Bijection from $\mathbb{R} \to \mathbb{R} \times \mathbb{R}$? 
Possible Duplicate:
bijective map from $\mathbb{R}^3\rightarrow \mathbb{R}$ 

I know it's possible to produce a bijection from $\mathbb{Z}$ to $\mathbb{Z}\times\mathbb{Z}$, but is it possible to do so from $\mathbb{R}$ to $\mathbb{R} \times \mathbb{R}$?
 A: Yes, one can produce such a bijection of $\mathbb{R} \times \mathbb{R}$ with $\mathbb{R}$. It is actually easier to do this with $[0,1]$ and $[0,1] \times [0,1]$. The general idea is as follows: take an element of $[0,1]$ and view it as a sequence of natural numbers. Then split that sequence into two subsequences: those of odd index and those of even index. Conversely, one can take two sequences and "weave" them together by alternating between the sequences, so that the terms of one sequence form the even-indexed terms of the new sequence, and the terms of the other sequence becomes the odd-indexed terms of the new sequence.
For example, if $0.a_1a_2a_3a_4 \cdots$ is a real number in $[0,1]$, we may produce the element
$$(0.a_1a_3a_5 \cdots, 0.a_2a_4a_6 \cdots) \in [0,1] \times [0,1]$$
Conversely, given
$$(0.a_1a_2a_3 \cdots, 0.b_1b_2b_3 \cdots) \in [0,1] \times [0,1]$$
we may produce the real number $0.a_1b_1a_2b_2a_3b_3\cdots \in [0,1]$.
Of course, problems arise related to the fact that a given real number has no fixed representation, i.e. $1 = 0.9999\cdots$, but these can be dealt with. Note that if one does not take care to fix these technical concerns, one still gets an injection from $[0,1]\times [0,1]$ into $[0,1]$, and so Schroeder-Bernstein gives us a bijection even if haven't we haven't explicitly defined it (which is a bit of a lame cop-out all the same).

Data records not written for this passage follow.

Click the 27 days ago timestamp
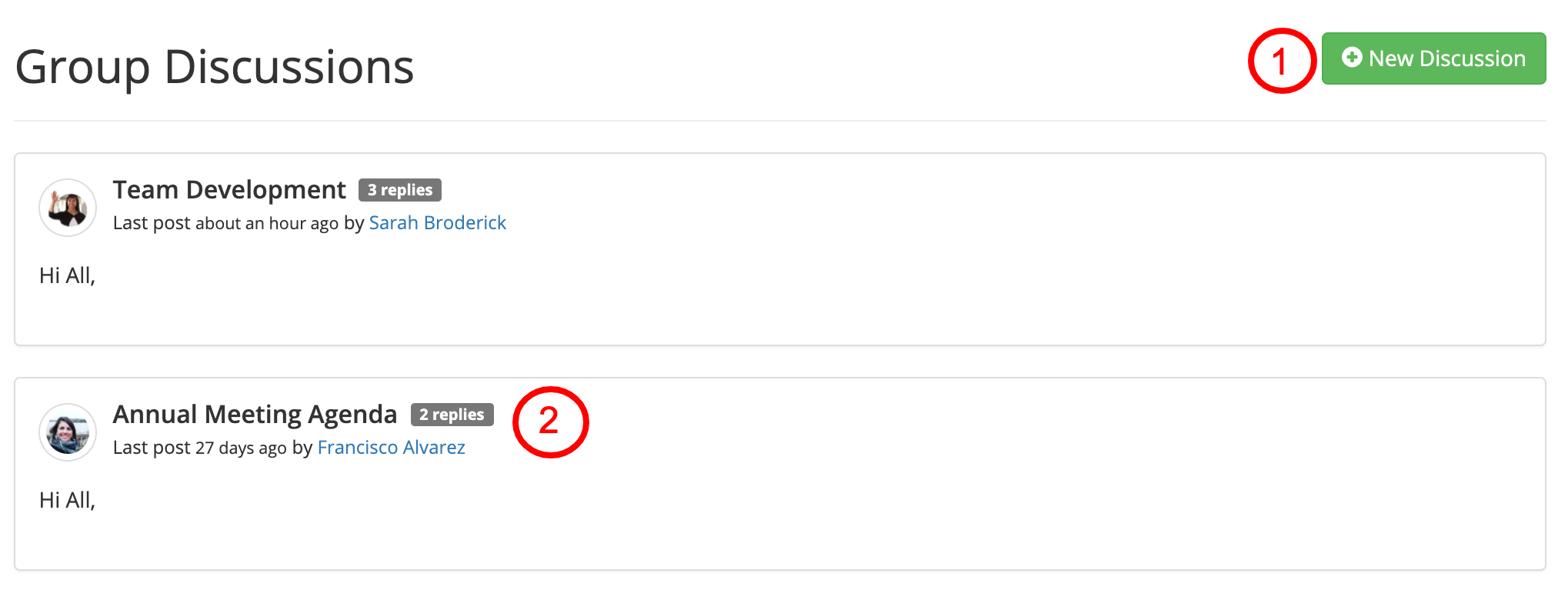241,448
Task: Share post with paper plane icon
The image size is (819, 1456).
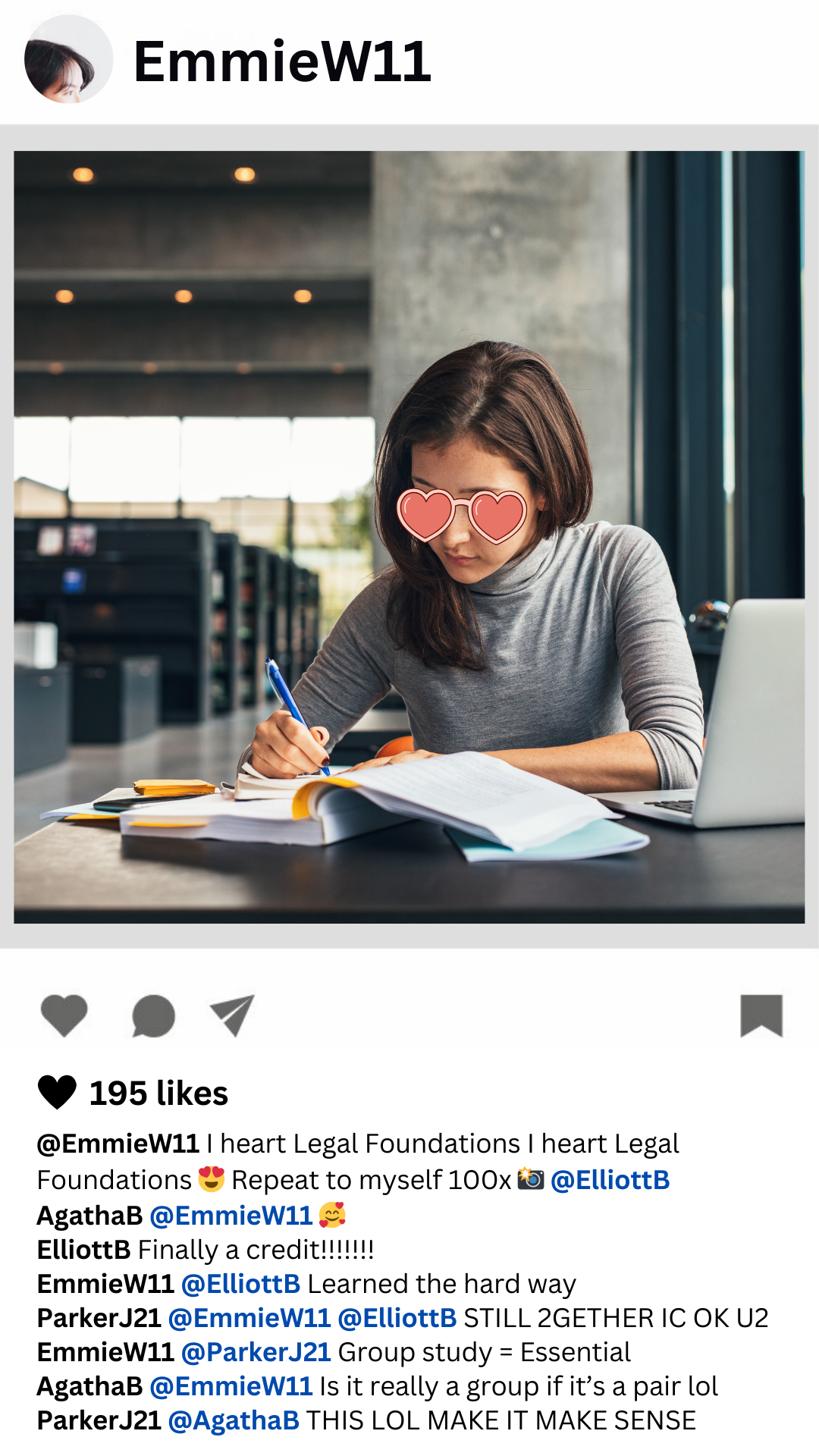Action: (232, 1015)
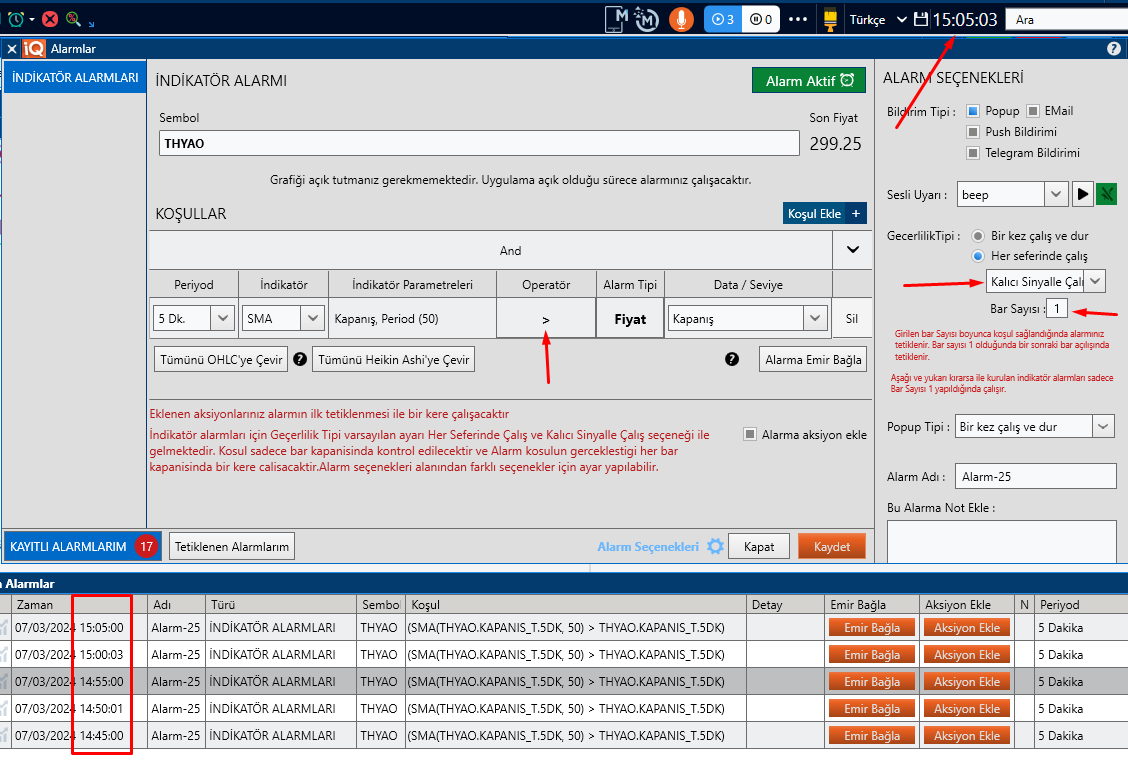Play the selected beep alert sound
The height and width of the screenshot is (773, 1128).
(x=1083, y=195)
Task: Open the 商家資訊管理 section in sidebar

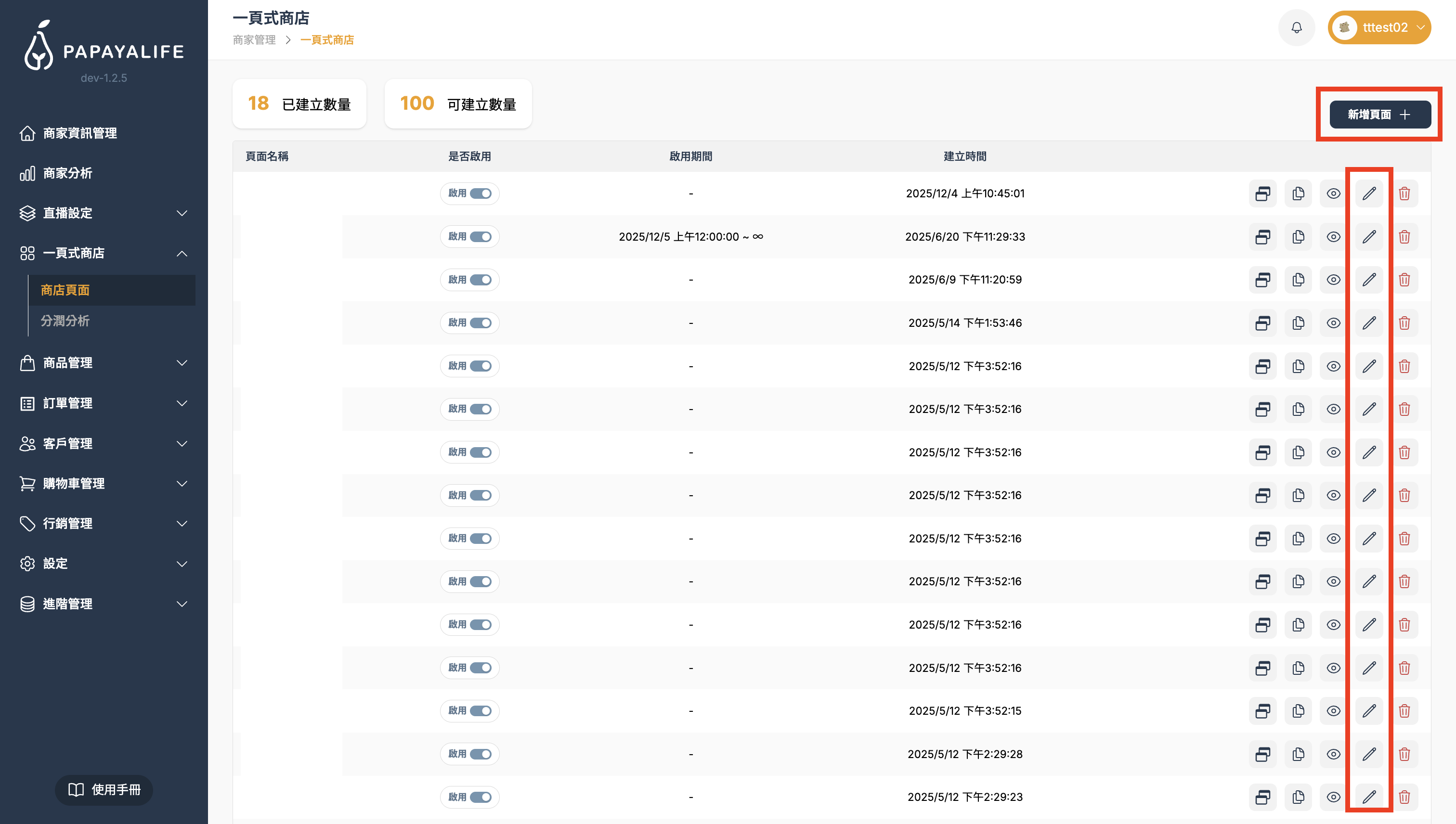Action: (x=79, y=133)
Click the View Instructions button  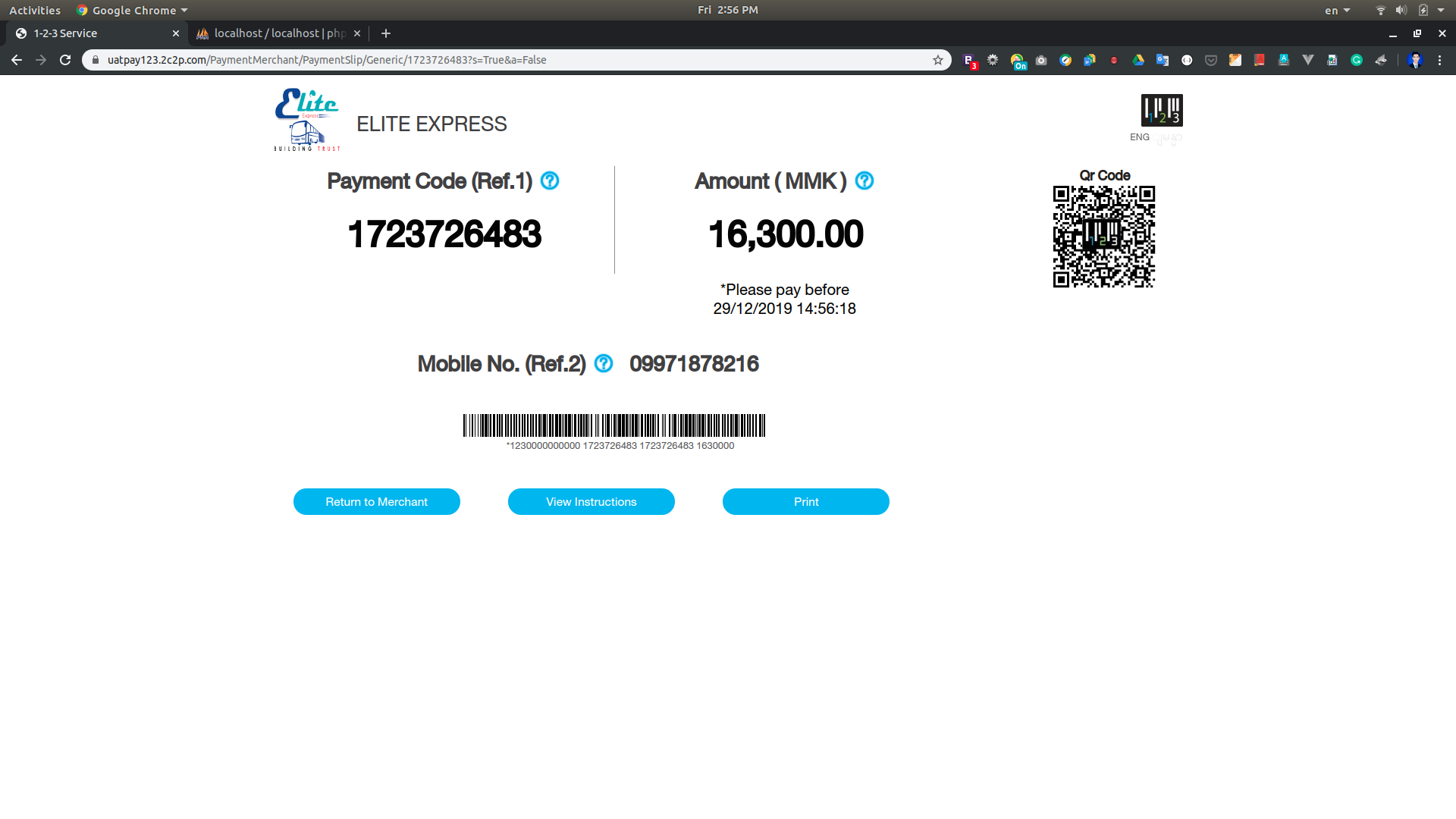(x=592, y=502)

A: Consider $(a,b) \in \mathbb{R}^2$. Represent $a$ and $b$ in decimal as $$a = \sum_{n=-\infty}^{k} a_n \cdot 10^n ,\,\,\,\,\,\,\,\, b = \sum_{n=-\infty}^{k} b_n \cdot 10^n$$
where $k = \max \{\lfloor \log_{10} a \rfloor, \lfloor \log_{10} b \rfloor\}$ and $a_n,b_n \in \{0,1,2,3,4,5,6,7,8,9\}$.
Now map $(a,b)$ to $c = a_k b_k a_{k-1} b_{k-1}\ldots a_0 b_0 \cdot a_{-1} b_{-1} a_{-2} b_{-2} \ldots$ i.e. $$c= \sum_{n=-\infty}^{k} a_n \cdot 10^{2n} + \sum_{n=-\infty}^{k} b_n \cdot 10^{2n-1}$$
This is one such bisection.